[PASSAGE FOR REVIEW Boundary: Start]
When Facebook’s Sheryl Sandberg’s husband died suddenly, her world fell apart. She reveals to Decca Aitkenhead what this tragic loss taught her – and how she went about putting her life back together
THEY were just three words, but little did Sheryl Sandberg know they would be the last thing she’d ever say to her husband. “I’m falling asleep,” she told him, oblivious to the imminence of tragedy, as she curled up on a cushion for a nap.
It was Friday, 1 May 2015. She and Dave Goldberg (47) had left their two children at home with her parents in California and flown to Mexico for a weekend break to celebrate a friend’s 50th birthday. They were Silicon Valley royalty’s power couple: he the CEO of a tech company, Survey Monkey, worth more than $1 billion (then R15,5 billion); she the chief operating officer of Facebook and author of global bestseller Lean In, a feminist call to arms for working women to emulate the self-belief and ambition of men.
Sheryl had featured on Forbes’ list of the most powerful women on the planet, served as chief of staff to the Treasury secretary in Bill Clinton’s government, been widely tipped as a future member of a Hillary Clinton cabinet and earned a personal fortune well in excess of $1 billion. At 45 she was mother to a 10-year old son and seven-year-old daughter; weekends away were rare and precious. No wonder she was tired. She fell asleep that afternoon a happily married wife, and woke up an hour later a widow.
When she didn’t see her husband of 11 years, she at first thought nothing of it and joined her friends for a swim. She took a shower, spoke to their son on the phone and dressed for dinner. It was only when she rejoined the group on the beach and realised no one had seen Dave for hours that panic set in. Racing to the resort gym, she found him lying on his back, his face blue, a pool of blood around his head. She performed frantic CPR, an ambulance rushed him to hospital, but it was too late. He’d suffered a fatal heart attack. Sandberg flew home that evening to tell her children their father had died.
[PASSAGE FOR REVIEW Boundary: End]
[DATA Boundary: Start]
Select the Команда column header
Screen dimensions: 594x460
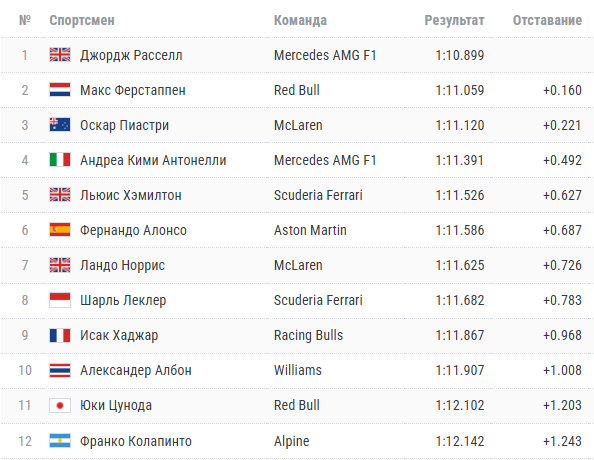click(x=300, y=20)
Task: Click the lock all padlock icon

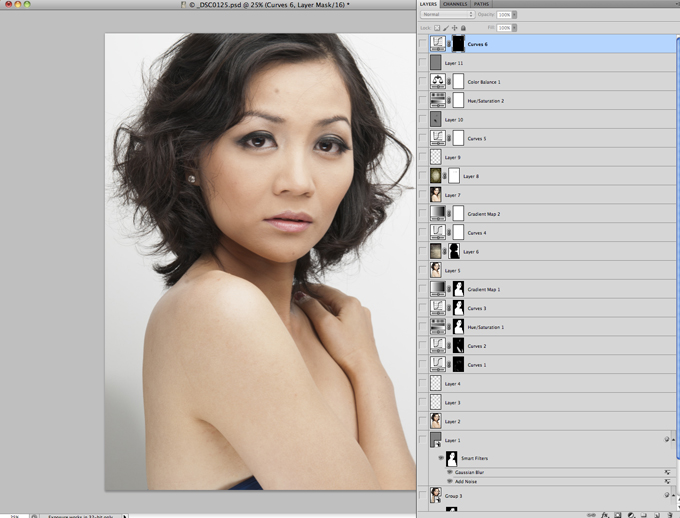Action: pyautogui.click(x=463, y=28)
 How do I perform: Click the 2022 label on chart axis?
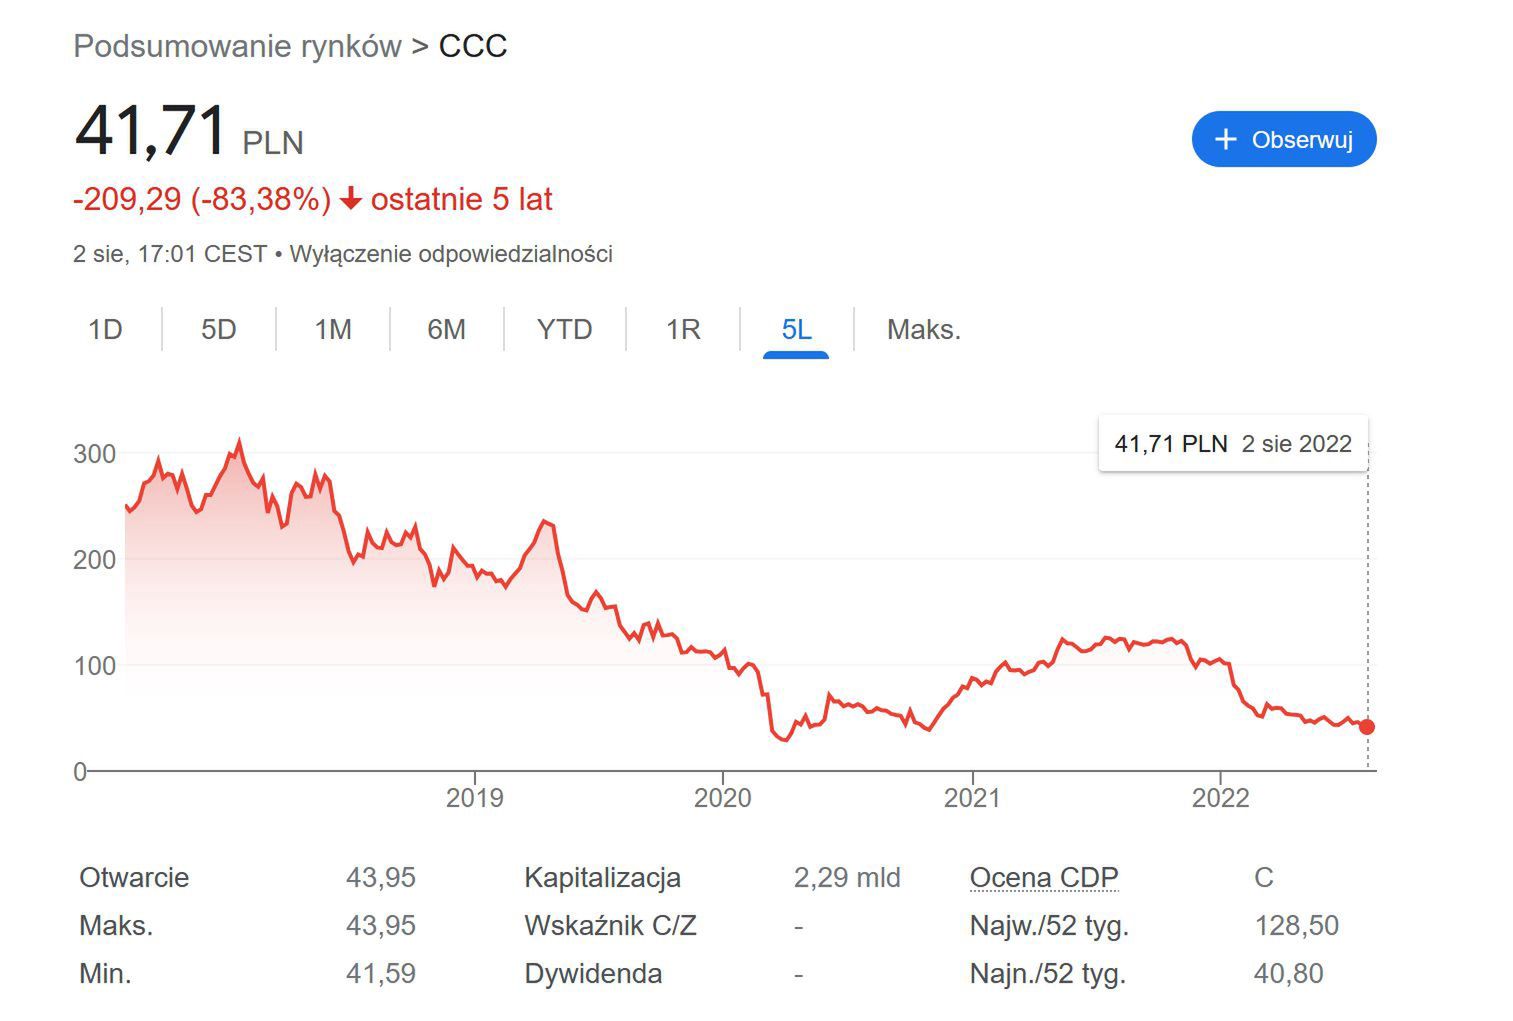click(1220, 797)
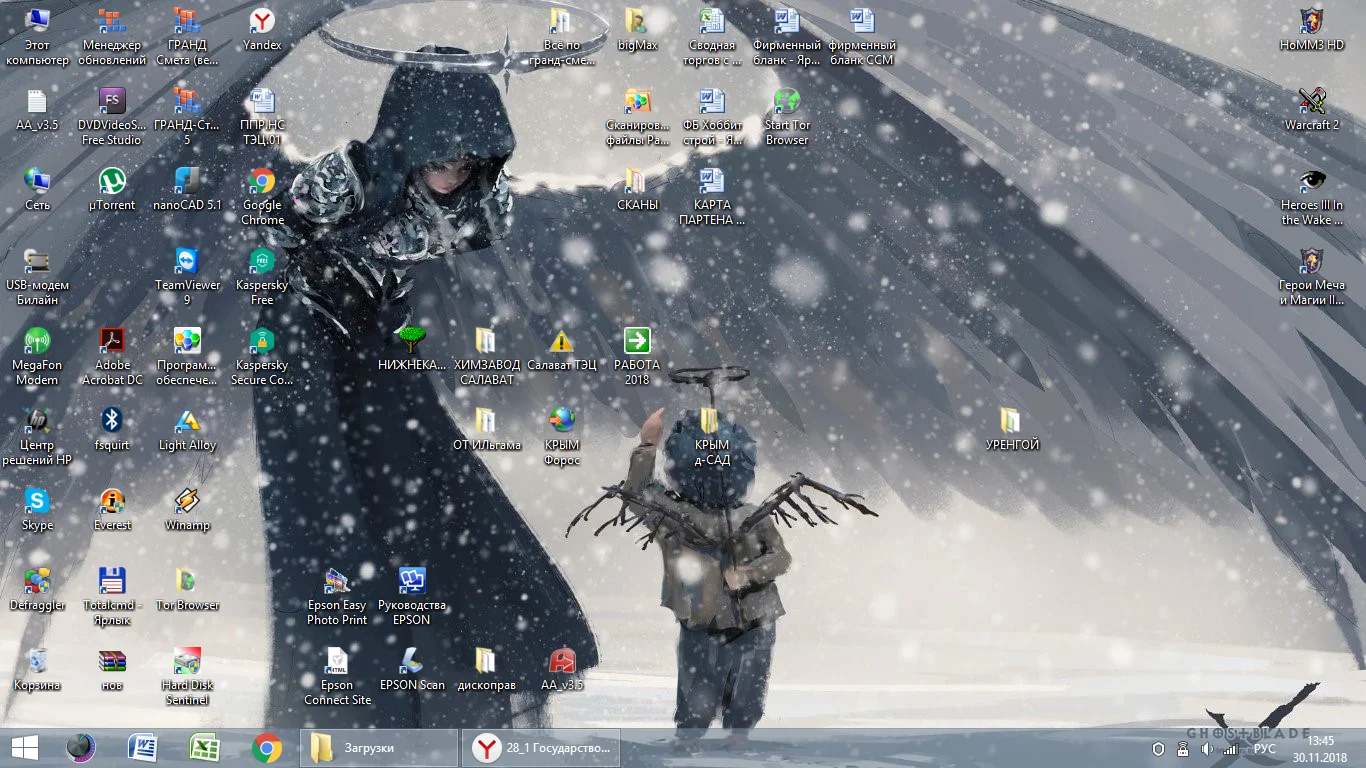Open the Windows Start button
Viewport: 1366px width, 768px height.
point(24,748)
[DATA Boundary: End]
ASSIGNED TASK 1 ▸ From the article about Sheryl Sandberg, return the passage between "When she didn’t" and "father had died.", inclusive, copied exactly.
ASSIGNED TASK 2 ▸ In one to three sentences, explain why, according to the article about Sheryl Sandberg, panic set in only later on the day her husband died.

ANSWER SPACE 1 ▸
When she didn’t see her husband of 11 years, she at first thought nothing of it and joined her friends for a swim. She took a shower, spoke to their son on the phone and dressed for dinner. It was only when she rejoined the group on the beach and realised no one had seen Dave for hours that panic set in. Racing to the resort gym, she found him lying on his back, his face blue, a pool of blood around his head. She performed frantic CPR, an ambulance rushed him to hospital, but it was too late. He’d suffered a fatal heart attack. Sandberg flew home that evening to tell her children their father had died.

ANSWER SPACE 2 ▸ Panic set in when she rejoined the group on the beach and realized no one had seen Dave for hours. Until then she had thought nothing of not seeing him and had gone swimming, showered, phoned their son and dressed for dinner.